WORK TO BE COMPLETED.
Exactly the lines from the one containing "Click Артём's avatar at 23:15 message" through the end of the records must be reproduced; leave out all pictures.

RECORDS SHOWN.

%%

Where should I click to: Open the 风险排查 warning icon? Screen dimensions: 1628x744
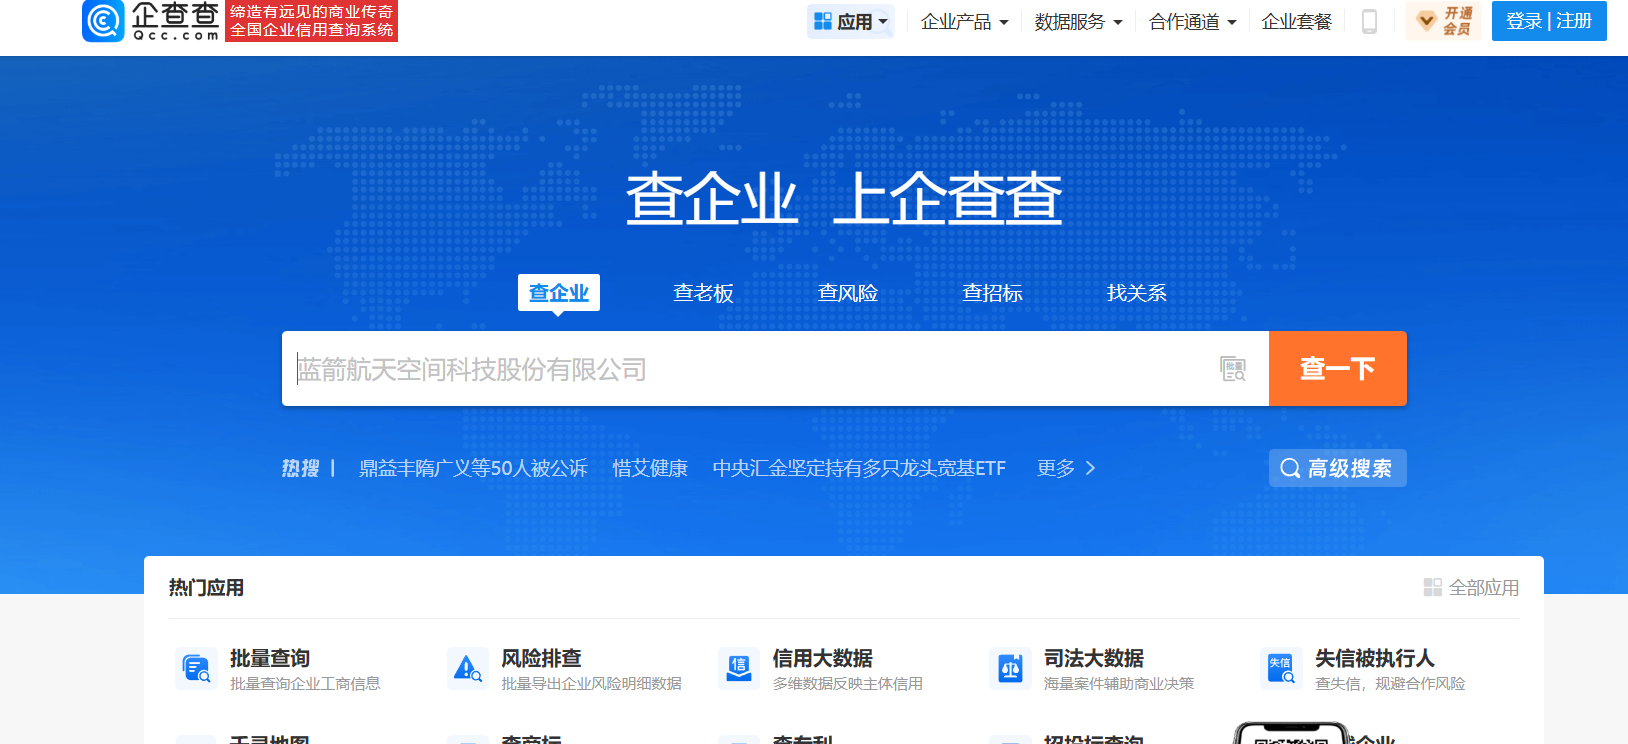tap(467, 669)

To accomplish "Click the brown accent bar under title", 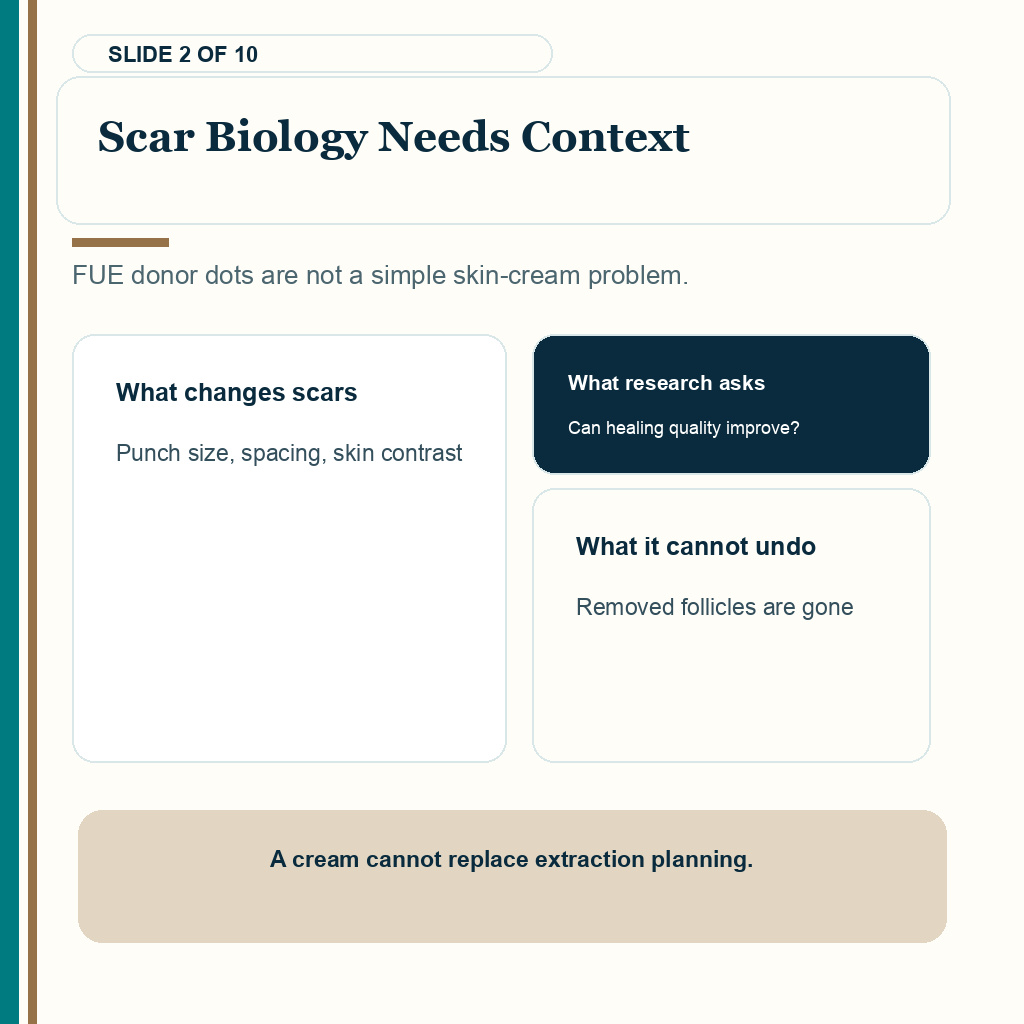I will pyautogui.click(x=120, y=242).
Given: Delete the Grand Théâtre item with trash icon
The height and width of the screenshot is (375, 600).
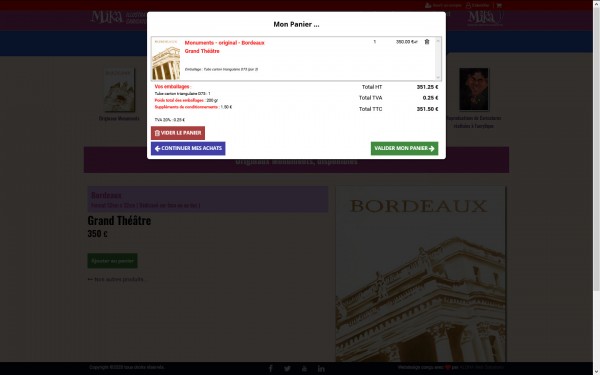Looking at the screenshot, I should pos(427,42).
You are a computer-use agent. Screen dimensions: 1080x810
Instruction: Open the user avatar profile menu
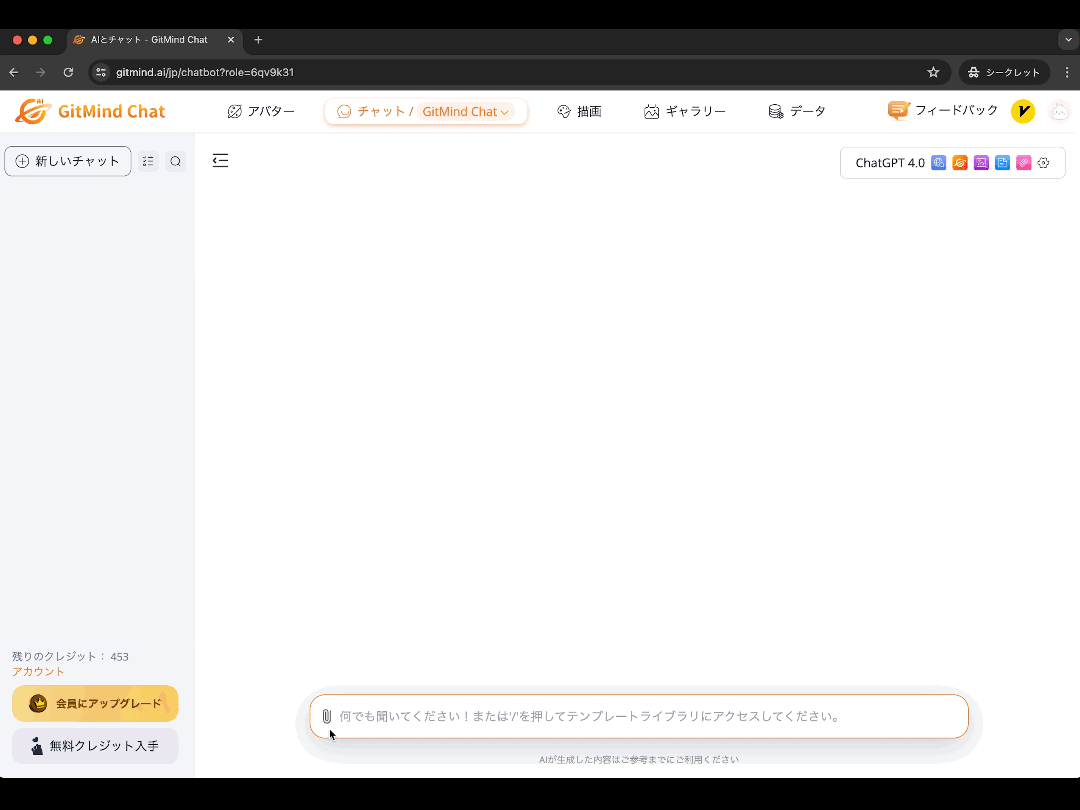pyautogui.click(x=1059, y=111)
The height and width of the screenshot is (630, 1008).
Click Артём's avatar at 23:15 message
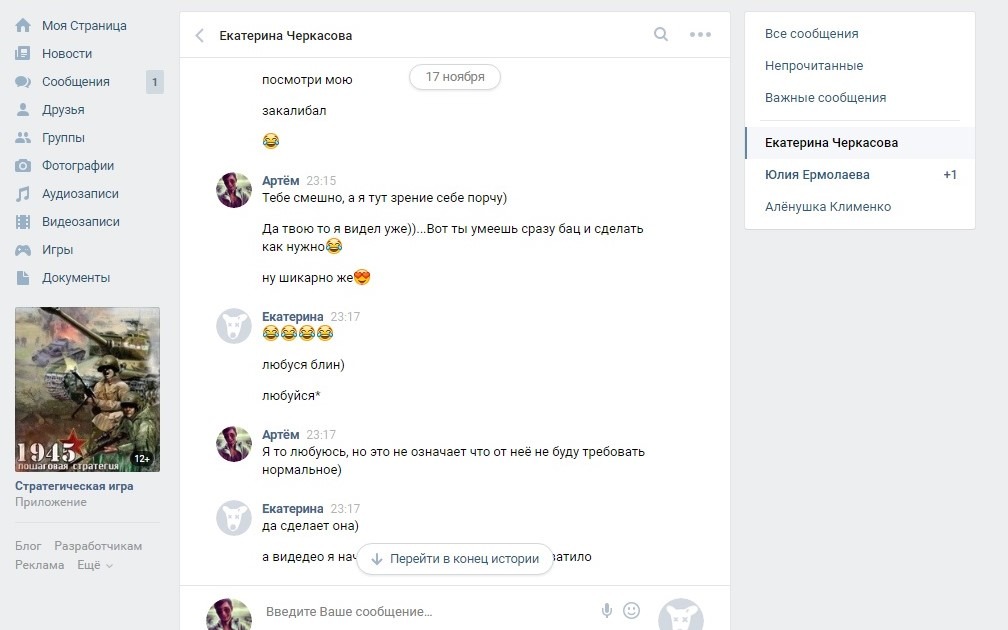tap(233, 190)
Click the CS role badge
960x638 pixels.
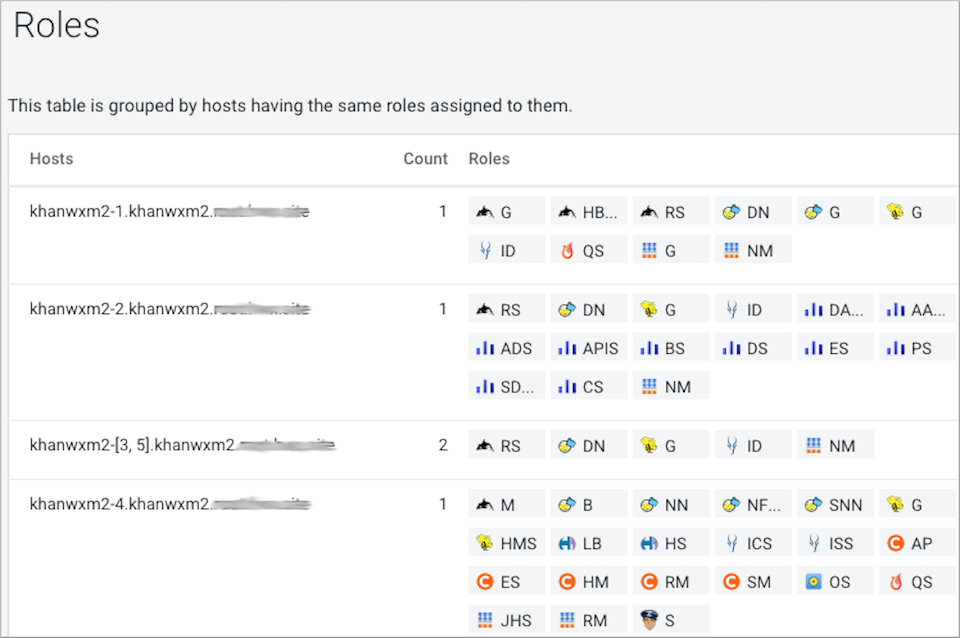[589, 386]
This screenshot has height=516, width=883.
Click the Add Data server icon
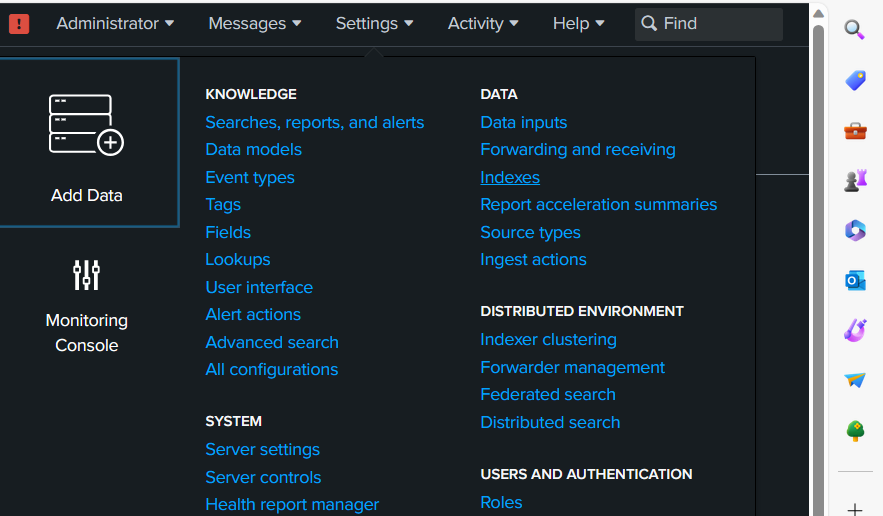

%%

EXERCISE OUTPUT.
Click Артём's avatar at 23:15 message
tap(233, 190)
Click the CS role badge
960x638 pixels.
[589, 386]
This screenshot has height=516, width=883.
Click the Add Data server icon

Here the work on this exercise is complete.